PROBLEM REQUIREMENTS: Rescale everything from the start of the listing down to the line containing "coord(290,229)", reproducing every line with each answer coordinate multiplied by 2.35 and rounded to a whole number, halves rounded up. Leave the pictures out.

— Start SUPPLIED DATA —

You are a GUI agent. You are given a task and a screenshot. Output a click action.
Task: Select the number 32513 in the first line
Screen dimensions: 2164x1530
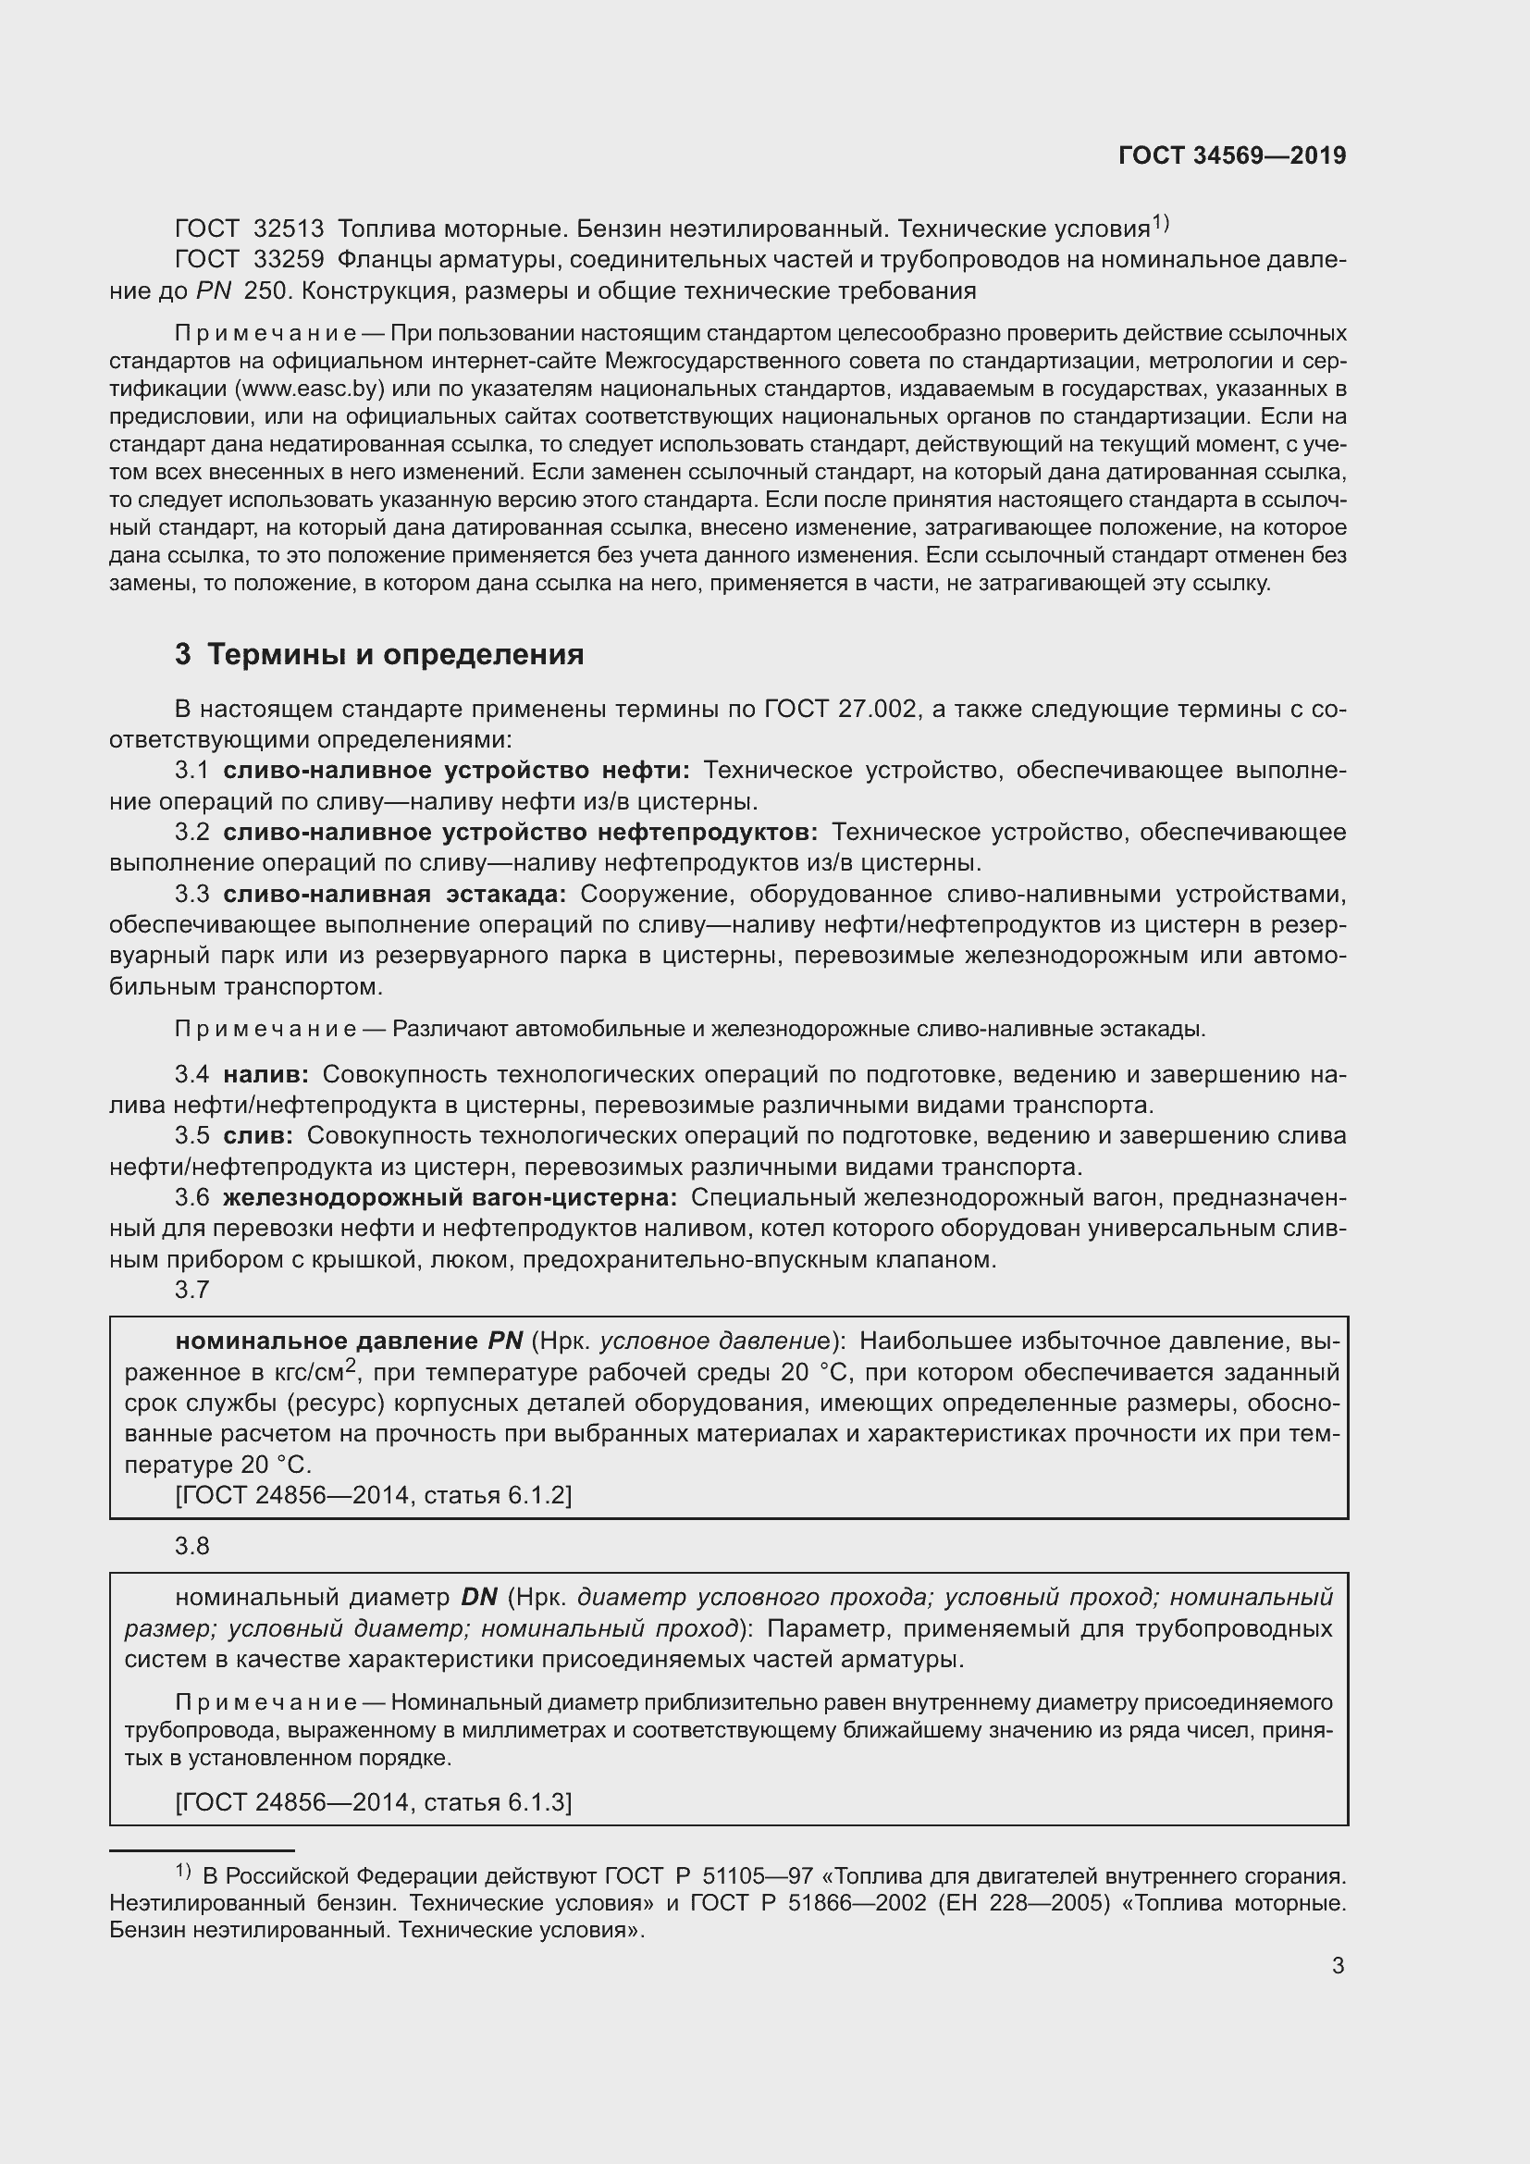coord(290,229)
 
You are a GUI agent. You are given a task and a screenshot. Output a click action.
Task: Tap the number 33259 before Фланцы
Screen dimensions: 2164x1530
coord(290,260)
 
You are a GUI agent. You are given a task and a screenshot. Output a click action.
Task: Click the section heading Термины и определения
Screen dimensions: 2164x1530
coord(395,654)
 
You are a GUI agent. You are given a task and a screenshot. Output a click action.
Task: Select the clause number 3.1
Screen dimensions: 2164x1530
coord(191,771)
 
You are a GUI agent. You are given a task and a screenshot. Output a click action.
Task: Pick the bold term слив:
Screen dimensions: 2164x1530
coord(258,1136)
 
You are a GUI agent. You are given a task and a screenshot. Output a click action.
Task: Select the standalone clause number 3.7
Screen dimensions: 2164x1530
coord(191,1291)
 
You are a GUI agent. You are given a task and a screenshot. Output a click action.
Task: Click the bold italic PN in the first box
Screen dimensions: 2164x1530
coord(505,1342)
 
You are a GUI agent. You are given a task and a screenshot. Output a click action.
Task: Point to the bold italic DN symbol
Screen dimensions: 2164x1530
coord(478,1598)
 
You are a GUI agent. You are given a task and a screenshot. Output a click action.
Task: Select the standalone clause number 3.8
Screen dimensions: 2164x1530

— End SUPPLIED DATA —

SOLUTION FOR THIS TASK:
You are a GUI agent. You are given a task and a screenshot. Output a click action.
Task: Select the number 32513 in the first line
Screen dimensions: 2164x1530
coord(682,538)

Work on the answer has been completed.